In 1970 Lynda was eighteen. She was unmarried and pregnant when a doctor told her she had to go to Our Lady of Mercy in Waitara, where her baby was taken for adoption. After twenty-six years, Lynda was finally able to make contact with her lost son, but the much wished for reunion did not go well. Spurned on by pain and anger, she looked into the records, and found a web of lies about her family, the baby’s father, and her ‘consent’ for the adoption. Her Aboriginal identity, her son’s Aboriginal heritage, had been erased from her life records by the Catholic Church.
So began a quest for justice. Lynda filed against the Catholic Church in an attempt to right their wrongs. In this powerful memoir, she sheds light on the lasting impacts of forced adoption on mothers, children, and their families; and gives voice to countless women who have been silenced for generations.
About the authors
Aunty LYNDA HOLDEN is a proud Dhungutti woman, mother and grandmother. Lynda is deeply passionate about social justice and human rights and is dedicated to her family and community. She has worked in nursing, midwifery, mental health, human rights, law, and social justice, and advocates for Aboriginal Peoples in all these areas. Lynda holds qualifications in nursing, midwifery and law, and has taught in all these disciplines, to university students and the general public. Lynda currently advises corporate partnerships on vaccine uptake in Aboriginal communities, practices law, and sits on the NSW Law Society Indigenous Committee.

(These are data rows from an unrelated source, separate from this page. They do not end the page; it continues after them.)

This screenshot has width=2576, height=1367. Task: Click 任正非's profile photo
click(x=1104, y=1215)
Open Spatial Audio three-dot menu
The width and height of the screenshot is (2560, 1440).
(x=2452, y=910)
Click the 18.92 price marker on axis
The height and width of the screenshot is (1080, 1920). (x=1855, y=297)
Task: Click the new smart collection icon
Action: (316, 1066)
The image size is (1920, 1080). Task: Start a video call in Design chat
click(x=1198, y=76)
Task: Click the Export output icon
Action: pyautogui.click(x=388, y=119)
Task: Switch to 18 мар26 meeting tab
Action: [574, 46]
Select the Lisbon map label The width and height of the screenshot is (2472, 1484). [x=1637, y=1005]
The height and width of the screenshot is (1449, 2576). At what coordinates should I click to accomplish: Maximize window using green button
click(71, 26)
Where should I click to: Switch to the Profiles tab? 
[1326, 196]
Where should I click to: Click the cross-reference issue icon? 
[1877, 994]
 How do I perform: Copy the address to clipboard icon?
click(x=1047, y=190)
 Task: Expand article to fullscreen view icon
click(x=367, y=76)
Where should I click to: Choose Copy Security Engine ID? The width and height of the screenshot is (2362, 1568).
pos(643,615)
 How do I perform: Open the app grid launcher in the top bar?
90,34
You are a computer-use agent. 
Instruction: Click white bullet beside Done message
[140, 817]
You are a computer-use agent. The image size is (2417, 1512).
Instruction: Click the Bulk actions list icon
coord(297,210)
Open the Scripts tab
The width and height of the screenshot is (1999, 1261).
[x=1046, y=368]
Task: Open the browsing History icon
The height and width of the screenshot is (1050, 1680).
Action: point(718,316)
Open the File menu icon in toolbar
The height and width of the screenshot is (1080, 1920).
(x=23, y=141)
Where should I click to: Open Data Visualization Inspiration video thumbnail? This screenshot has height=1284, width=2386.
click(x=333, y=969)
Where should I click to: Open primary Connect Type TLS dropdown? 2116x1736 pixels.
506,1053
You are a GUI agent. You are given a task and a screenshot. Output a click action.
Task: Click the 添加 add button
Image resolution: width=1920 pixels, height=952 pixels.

JO TUSCANO is co-author of Back on the Block, the story of Bill Simon, a Biripi man, member of the Stolen Generations and an inmate of the notorious Kinchella Boys Home.
About the convenor
INGRID MATTHEWS is convenor of the Justice and Democracy Circle at The Womens Club, where members discuss a broad range of topics including womens leadership on climate action and the place of children in a democratic polity. Ingrid is a lecturer at UNSW Law and Justice, where she specialises in decolonial curriculum and pedagogy, jurisprudence of colonisation, and creation of criminality in colonised populations. She is a white Australian living on unceded Boorooborong (grey kangaroo) clan lands of the sovereign Darug people.